(EXERCISE): In the data below, one line contains "Open Microsoft Store from the taskbar" and a later one contains "Click the Override". Print both, with every line between them, exactly and alone.

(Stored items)
⟨
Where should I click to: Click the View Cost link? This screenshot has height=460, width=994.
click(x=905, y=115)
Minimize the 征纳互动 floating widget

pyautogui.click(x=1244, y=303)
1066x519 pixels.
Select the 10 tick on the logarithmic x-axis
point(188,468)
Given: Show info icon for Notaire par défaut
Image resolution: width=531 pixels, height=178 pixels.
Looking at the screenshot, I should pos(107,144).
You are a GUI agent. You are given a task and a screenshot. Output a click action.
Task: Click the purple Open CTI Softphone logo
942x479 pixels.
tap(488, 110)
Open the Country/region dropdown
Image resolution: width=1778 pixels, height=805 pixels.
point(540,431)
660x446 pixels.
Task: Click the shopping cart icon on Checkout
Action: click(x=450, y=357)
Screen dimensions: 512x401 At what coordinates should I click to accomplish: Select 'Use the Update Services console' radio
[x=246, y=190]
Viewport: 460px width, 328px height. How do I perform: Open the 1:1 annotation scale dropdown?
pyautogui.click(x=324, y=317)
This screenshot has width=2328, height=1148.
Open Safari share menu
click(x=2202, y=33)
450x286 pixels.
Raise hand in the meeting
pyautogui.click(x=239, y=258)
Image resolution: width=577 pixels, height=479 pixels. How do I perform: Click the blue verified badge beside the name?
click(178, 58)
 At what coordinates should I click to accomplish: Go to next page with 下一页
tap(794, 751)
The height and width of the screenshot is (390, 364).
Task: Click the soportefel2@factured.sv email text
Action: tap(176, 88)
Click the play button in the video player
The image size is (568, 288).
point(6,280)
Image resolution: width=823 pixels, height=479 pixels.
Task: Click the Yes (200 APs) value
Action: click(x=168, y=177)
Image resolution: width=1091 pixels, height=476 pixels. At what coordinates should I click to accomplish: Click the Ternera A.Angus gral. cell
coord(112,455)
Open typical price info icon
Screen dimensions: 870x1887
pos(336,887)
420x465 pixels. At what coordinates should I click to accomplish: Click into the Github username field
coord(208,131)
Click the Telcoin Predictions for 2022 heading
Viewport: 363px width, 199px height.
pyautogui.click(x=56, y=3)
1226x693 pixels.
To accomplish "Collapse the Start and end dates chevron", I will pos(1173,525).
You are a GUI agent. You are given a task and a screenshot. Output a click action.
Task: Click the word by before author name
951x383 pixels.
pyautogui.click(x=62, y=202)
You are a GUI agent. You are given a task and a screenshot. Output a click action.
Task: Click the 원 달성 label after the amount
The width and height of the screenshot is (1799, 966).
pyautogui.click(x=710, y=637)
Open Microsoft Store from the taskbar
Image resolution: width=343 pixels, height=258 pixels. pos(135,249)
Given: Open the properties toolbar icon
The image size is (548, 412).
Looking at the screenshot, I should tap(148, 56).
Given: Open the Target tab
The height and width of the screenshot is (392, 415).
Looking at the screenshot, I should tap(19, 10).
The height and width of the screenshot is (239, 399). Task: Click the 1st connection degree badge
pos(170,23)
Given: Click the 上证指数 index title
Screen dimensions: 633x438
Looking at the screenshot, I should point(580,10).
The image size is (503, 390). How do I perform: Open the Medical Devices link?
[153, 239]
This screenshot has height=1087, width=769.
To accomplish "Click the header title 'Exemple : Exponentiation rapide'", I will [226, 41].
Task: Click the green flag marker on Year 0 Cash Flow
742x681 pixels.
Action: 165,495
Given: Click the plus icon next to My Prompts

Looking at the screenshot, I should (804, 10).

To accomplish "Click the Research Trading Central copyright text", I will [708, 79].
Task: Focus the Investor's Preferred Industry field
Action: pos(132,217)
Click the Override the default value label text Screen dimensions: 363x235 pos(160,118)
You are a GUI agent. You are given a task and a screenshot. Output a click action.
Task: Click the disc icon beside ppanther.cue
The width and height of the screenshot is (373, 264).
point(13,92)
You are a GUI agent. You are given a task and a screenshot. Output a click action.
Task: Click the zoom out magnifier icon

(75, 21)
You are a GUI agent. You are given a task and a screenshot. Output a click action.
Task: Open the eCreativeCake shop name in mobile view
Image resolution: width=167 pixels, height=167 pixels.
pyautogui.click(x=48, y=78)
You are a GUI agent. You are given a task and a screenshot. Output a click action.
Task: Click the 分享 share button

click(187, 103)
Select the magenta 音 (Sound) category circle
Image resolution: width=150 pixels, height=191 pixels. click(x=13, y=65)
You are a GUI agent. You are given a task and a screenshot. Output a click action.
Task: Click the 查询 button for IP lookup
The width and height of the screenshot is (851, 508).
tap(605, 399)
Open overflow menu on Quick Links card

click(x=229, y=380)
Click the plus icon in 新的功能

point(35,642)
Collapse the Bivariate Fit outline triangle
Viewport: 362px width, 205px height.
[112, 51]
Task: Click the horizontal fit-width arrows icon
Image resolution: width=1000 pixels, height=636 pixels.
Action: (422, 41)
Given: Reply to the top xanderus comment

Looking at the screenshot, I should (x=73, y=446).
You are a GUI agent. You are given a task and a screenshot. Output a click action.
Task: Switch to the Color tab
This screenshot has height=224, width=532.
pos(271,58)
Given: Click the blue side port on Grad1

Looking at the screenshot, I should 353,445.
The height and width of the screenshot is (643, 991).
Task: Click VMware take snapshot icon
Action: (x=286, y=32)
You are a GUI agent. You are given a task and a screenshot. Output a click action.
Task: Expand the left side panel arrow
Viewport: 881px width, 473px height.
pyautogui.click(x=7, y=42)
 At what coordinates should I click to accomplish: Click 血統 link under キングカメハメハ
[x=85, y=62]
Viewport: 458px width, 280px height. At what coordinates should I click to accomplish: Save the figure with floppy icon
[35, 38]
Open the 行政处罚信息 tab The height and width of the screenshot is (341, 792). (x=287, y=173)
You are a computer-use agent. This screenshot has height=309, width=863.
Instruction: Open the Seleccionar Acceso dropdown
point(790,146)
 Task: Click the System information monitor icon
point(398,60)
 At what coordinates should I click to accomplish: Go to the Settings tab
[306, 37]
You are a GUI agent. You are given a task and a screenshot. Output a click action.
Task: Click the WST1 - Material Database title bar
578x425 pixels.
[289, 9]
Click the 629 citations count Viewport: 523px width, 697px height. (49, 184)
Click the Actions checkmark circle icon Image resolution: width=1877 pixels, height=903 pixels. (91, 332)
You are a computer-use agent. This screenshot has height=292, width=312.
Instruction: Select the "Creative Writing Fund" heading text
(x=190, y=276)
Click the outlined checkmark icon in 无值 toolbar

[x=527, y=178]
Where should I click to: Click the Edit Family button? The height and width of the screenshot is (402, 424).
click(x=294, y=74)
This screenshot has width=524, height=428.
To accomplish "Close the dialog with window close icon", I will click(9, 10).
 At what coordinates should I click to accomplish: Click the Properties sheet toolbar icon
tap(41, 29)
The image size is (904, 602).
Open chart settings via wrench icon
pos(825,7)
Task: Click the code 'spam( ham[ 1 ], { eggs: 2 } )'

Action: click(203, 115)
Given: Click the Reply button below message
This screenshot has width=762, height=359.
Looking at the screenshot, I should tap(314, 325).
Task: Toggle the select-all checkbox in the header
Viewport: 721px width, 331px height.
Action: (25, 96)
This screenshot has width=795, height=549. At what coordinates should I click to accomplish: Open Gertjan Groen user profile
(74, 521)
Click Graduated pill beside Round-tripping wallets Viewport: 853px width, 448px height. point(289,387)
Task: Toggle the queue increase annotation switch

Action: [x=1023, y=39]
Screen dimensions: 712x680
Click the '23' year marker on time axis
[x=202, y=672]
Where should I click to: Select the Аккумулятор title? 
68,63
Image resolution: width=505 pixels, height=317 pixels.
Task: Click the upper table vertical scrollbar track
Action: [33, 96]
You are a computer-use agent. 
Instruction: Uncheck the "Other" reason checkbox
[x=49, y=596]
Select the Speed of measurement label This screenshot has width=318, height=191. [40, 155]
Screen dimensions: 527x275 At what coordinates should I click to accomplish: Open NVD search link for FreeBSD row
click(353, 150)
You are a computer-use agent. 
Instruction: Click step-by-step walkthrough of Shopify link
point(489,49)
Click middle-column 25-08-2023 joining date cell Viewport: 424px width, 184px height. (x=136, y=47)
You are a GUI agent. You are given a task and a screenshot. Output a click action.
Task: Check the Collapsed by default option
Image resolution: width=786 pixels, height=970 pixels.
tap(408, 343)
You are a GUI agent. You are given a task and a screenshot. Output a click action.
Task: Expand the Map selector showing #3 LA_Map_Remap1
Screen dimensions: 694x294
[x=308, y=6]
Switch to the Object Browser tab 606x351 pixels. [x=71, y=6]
⟩
(OUTPUT BELOW):
Open Microsoft Store from the taskbar
Image resolution: width=343 pixels, height=258 pixels. pos(135,249)
Given: Open the properties toolbar icon
The image size is (548, 412).
Looking at the screenshot, I should tap(148, 56).
Given: Open the Target tab
The height and width of the screenshot is (392, 415).
Looking at the screenshot, I should tap(19, 10).
The height and width of the screenshot is (239, 399). Task: Click the 1st connection degree badge
pos(170,23)
Given: Click the 上证指数 index title
Screen dimensions: 633x438
Looking at the screenshot, I should point(580,10).
The image size is (503, 390). How do I perform: Open the Medical Devices link?
[153, 239]
This screenshot has height=1087, width=769.
To accomplish "Click the header title 'Exemple : Exponentiation rapide'", I will [226, 41].
Task: Click the green flag marker on Year 0 Cash Flow
742x681 pixels.
Action: 165,495
Given: Click the plus icon next to My Prompts

Looking at the screenshot, I should (804, 10).

To accomplish "Click the Research Trading Central copyright text", I will [708, 79].
Task: Focus the Investor's Preferred Industry field
Action: pos(132,217)
Click the Override the default value label text Screen dimensions: 363x235 pos(160,118)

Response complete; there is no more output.